I’ve posted recently about Peabody Coal’s pivot to turn degraded mine lands into solar fields.
There’s more. Renewable energy heals.

Above, I spoke to Peter Schubert of Indiana University about efforts to repurpose old Indiana coal mines for energy storage.

New York Times:

Across the country, aging and defunct coal-burning power plants are getting new lives as solar, battery and other renewable energy projects, partly because they have a decades-old feature that has become increasingly valuable: They are already wired into the power grid.

The miles of high-tension wires and towers often needed to connect power plants to customers far and wide can be costly, time consuming and controversial to build from scratch. So solar and other projects are avoiding regulatory hassles, and potentially speeding up the transition to renewable energy, by plugging into the unused connections left behind as coal becomes uneconomical to keep burning.

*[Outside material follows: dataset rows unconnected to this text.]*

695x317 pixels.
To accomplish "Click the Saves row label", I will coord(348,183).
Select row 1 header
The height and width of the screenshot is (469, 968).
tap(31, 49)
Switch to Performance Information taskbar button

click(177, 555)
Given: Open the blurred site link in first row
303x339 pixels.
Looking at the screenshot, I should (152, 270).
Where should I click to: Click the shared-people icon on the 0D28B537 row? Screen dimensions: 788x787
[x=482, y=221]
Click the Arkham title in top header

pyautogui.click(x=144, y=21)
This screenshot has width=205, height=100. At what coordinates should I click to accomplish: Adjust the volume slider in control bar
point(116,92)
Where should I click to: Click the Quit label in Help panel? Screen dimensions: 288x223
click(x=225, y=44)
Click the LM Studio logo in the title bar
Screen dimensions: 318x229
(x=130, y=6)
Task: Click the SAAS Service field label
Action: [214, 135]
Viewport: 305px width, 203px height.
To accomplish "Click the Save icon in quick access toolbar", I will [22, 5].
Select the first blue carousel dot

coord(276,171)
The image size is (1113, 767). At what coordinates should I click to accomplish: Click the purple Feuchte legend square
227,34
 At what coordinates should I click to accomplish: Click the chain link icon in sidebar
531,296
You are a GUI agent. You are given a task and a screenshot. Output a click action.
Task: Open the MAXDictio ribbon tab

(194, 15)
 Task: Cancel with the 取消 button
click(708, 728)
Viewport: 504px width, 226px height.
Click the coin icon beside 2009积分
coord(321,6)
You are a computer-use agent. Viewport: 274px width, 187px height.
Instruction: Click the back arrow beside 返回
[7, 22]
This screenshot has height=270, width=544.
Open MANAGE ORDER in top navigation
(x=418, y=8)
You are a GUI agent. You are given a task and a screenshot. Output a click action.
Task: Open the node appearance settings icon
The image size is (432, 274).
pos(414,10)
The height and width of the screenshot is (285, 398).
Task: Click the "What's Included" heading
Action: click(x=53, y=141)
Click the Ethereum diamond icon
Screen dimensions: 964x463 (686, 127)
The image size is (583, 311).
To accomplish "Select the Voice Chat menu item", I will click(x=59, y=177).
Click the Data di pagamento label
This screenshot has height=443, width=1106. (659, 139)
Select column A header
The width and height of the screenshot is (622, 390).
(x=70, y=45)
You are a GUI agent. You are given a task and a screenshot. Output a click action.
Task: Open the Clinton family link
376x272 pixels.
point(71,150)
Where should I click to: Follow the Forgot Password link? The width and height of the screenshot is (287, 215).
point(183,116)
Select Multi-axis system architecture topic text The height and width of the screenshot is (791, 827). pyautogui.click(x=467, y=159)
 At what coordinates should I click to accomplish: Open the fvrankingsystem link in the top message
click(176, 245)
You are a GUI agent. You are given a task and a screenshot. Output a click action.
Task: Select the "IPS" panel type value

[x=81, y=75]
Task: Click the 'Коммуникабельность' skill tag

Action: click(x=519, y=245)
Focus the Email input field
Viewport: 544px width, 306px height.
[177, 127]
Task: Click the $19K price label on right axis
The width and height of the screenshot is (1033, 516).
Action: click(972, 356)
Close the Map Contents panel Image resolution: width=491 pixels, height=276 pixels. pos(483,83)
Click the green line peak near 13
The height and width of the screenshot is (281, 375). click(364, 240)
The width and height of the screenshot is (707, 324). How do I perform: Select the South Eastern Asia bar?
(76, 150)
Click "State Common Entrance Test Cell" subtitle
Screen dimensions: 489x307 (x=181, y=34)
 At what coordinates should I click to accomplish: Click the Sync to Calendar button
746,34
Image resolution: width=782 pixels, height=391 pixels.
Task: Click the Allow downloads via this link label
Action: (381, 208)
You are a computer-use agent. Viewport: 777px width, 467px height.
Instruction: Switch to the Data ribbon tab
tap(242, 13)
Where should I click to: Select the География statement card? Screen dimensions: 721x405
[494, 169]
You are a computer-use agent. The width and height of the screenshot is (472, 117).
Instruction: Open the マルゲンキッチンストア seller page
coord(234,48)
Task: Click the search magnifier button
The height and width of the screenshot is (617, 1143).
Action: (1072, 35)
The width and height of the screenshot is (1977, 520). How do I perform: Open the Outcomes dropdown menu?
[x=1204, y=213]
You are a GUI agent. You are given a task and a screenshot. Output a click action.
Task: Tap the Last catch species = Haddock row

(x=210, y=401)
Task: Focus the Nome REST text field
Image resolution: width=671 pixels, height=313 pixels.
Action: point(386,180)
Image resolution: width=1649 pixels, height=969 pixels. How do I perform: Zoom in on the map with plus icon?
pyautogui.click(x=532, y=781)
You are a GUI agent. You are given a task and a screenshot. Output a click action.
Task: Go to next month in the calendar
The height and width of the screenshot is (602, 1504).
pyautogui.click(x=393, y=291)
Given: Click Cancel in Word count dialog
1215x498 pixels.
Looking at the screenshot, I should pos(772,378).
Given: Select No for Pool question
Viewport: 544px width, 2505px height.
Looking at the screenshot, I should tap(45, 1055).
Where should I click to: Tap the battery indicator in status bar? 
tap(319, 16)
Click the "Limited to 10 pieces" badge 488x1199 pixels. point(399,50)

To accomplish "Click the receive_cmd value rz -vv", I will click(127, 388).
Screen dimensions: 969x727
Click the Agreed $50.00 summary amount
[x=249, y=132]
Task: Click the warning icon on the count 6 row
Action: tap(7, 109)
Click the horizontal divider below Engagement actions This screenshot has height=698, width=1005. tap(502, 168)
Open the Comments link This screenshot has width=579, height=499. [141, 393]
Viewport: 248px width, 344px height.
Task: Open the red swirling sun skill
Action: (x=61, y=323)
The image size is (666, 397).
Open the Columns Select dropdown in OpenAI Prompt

In Illinois alone, at least nine coal-burning plants are on track to become solar farms and battery storage facilities in the next three years. Similar projects are taking shape in Nevada, New Mexico, Colorado, North Dakota, Nebraska, Minnesota and Maryland. In Massachusetts and New Jersey, two retired coal plants along the coast are being repurposed to connect offshore wind turbines to the regional electrical grids.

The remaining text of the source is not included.